Transmission d’un projet de loi
M. le président. M. le président du Sénat a reçu de M. le Premier ministre un projet de loi, modifié par l’Assemblée nationale, relatif aux archives.
(Dépôt enregistré à la présidence le 30 avril 2008 et rattaché pour ordre au procès verbal de la séance du 29 avril 2008)
Ce projet de loi sera imprimé sous le n° 305, distribué et renvoyé à la commission des lois constitutionnelles, de législation, du suffrage universel, du règlement et d’administration générale.
Dépôt de rapports
M. le président. M. le président du Sénat a reçu de M. Pierre Bernard-Reymond un rapport fait au nom de la commission des affaires sociales sur le projet de loi, adopté par l’Assemblée nationale après déclaration d’urgence, portant modernisation du marché du travail (n° 302, 2007-2008).
(Dépôt enregistré à la présidence le 30 avril 2008 et rattaché pour ordre au procès verbal de la séance du 29 avril 2008)
Ce rapport sera imprimé sous le n° 306 et distribué.
M. le président du Sénat a reçu de M. Ladislas Poniatowski un rapport fait au nom de la commission des affaires économiques sur la proposition de loi pour l’amélioration et la simplification du droit de la chasse (n° 269, 2007-2008).
(Dépôt enregistré à la présidence le 30 avril 2008 et rattaché pour ordre au procès verbal de la séance du 29 avril 2008)
Ce rapport sera imprimé sous le n° 307 et distribué.
Dépôt d’un rapport d’information
M. le président. M. le président du Sénat a reçu de M. Philippe Marini un rapport d’information fait au nom de la commission des finances, du contrôle budgétaire et des comptes économiques de la nation sur l’épargne retraite.

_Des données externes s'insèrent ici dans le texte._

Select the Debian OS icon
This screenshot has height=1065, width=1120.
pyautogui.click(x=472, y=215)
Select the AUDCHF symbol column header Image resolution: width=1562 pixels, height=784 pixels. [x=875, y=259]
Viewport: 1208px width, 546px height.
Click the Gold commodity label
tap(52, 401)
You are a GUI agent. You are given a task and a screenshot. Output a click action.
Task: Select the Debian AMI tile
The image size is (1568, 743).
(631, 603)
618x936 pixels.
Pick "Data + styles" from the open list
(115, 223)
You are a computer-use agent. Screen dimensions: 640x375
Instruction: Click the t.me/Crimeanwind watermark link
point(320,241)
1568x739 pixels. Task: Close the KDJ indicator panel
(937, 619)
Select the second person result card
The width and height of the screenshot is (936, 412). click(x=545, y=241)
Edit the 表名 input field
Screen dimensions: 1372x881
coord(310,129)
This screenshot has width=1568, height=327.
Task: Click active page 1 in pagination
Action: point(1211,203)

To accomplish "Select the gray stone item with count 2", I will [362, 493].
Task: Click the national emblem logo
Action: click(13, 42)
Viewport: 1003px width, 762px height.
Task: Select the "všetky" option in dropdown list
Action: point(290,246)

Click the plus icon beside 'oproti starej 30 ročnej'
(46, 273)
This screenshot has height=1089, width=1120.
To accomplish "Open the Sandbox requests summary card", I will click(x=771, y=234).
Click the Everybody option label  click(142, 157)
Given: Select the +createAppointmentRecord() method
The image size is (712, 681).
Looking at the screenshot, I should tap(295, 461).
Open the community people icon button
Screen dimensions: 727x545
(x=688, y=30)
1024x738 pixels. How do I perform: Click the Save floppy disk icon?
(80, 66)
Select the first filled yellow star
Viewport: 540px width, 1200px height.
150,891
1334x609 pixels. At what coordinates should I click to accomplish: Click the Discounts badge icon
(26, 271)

(Dépôt enregistré à la présidence le 30 avril 2008 et rattaché pour ordre au procès verbal de la séance du 29 avril 2008)
Ce rapport d’information sera imprimé sous le n° 308 et distribué.
10
ordre du jour
M. le président. Voici quel sera l’ordre du jour de la prochaine séance publique, précédemment fixée à aujourd’hui, mercredi 7 mai 2008, à quinze heures :
Suite de la discussion du projet de loi (n° 302, 2007-2008), adopté par l’Assemblée nationale après déclaration d’urgence, portant modernisation du marché du travail.
Rapport (n° 306, 2007-2008) de M. Pierre Bernard-Reymond, fait au nom de la commission des affaires sociales.
Personne ne demande la parole ?…
La séance est levée.
(La séance est levée le mercredi 7 mai 2008, à zéro heure quarante.)